* **Directions**: Render all the data below as a JSON list of strings, one string per line, with blank lines omitted. Leave the pictures out.

* start *

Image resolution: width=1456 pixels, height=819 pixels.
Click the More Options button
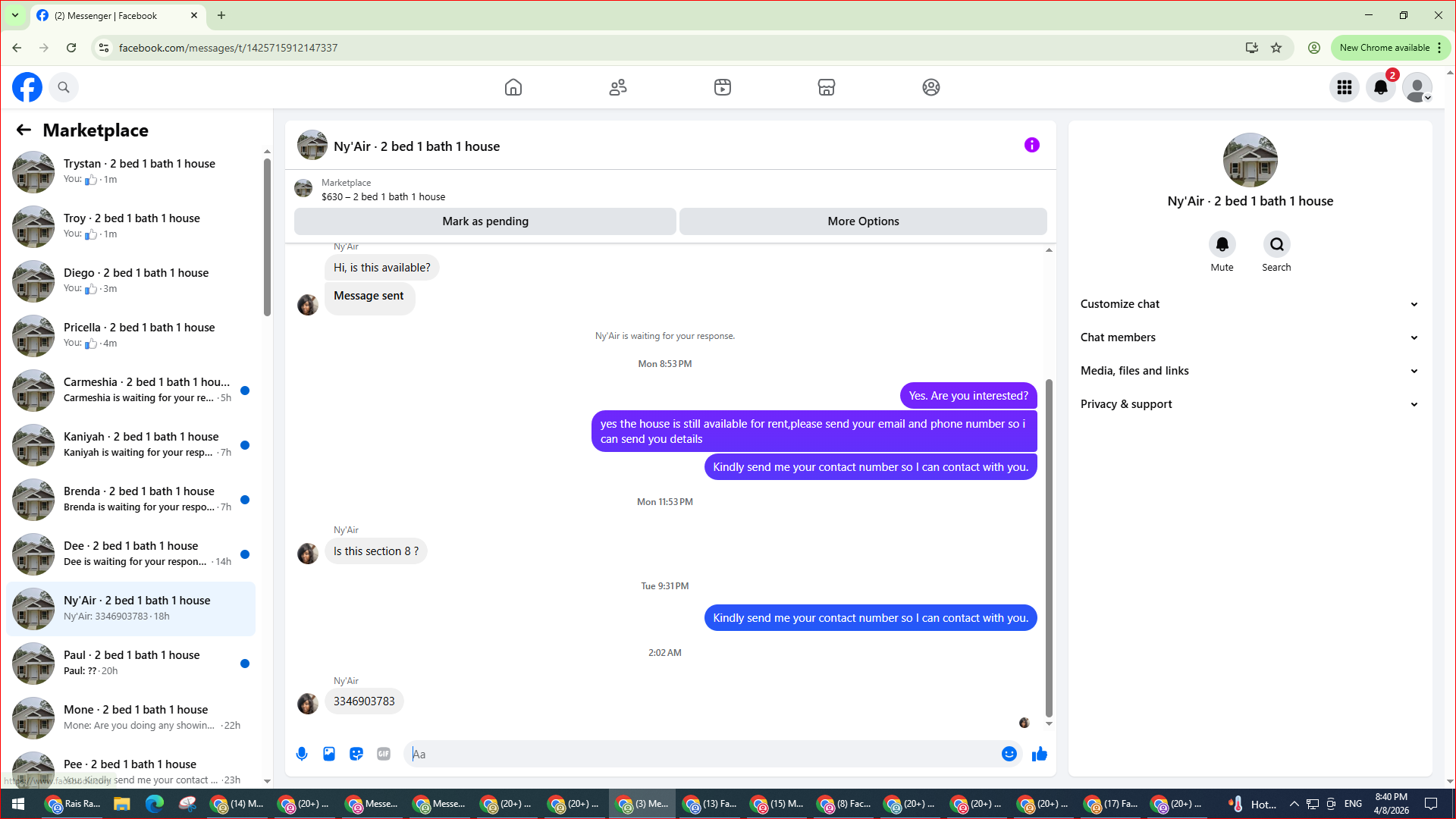click(863, 221)
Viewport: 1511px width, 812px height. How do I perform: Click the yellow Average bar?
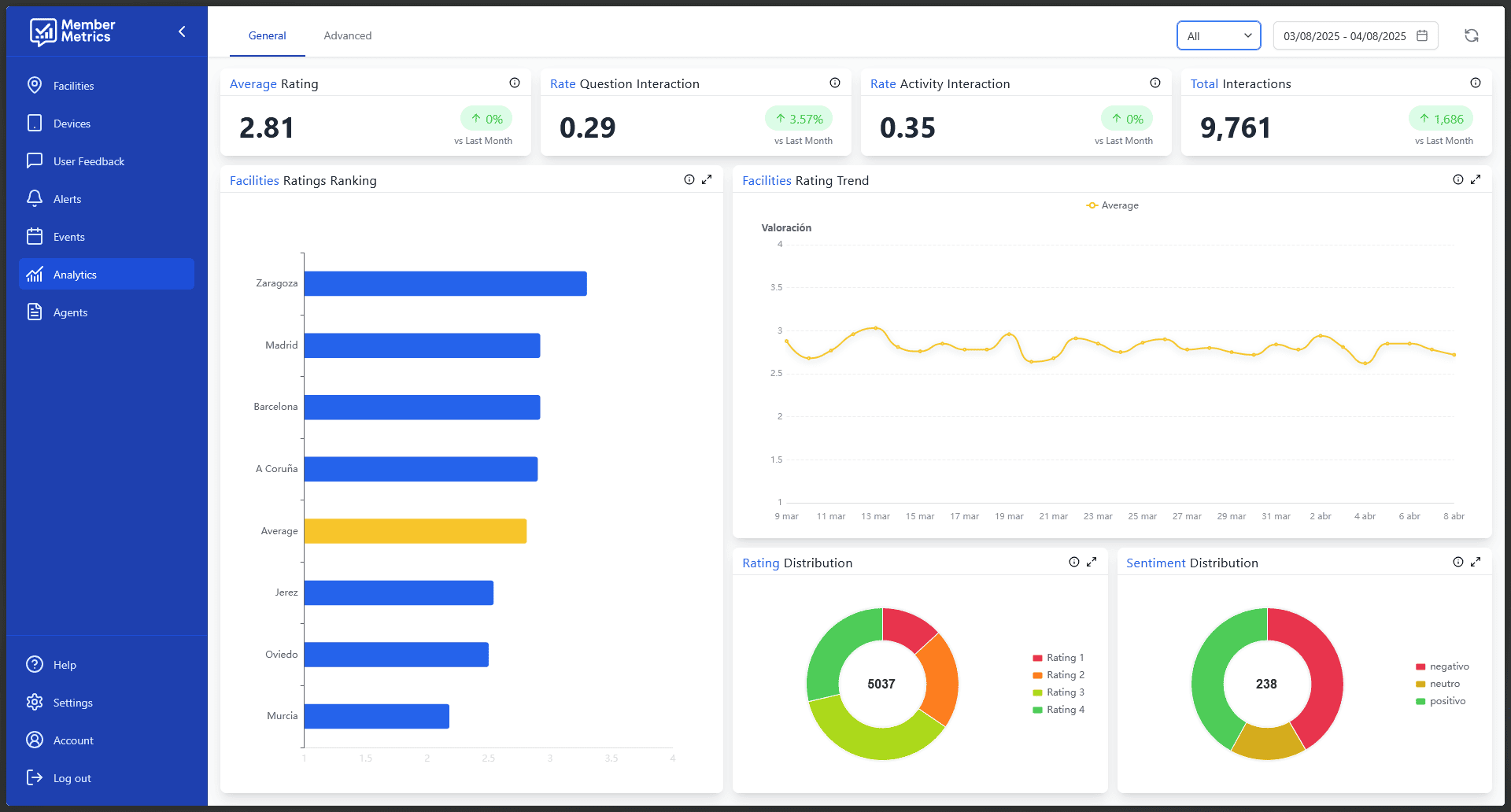415,531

* end *

* **Answer to this task**:
[
  "Image resolution: width=1456 pixels, height=819 pixels.",
  "Click the More Options button",
  "click(863, 221)",
  "Viewport: 1511px width, 812px height. How do I perform: Click the yellow Average bar?",
  "415,531"
]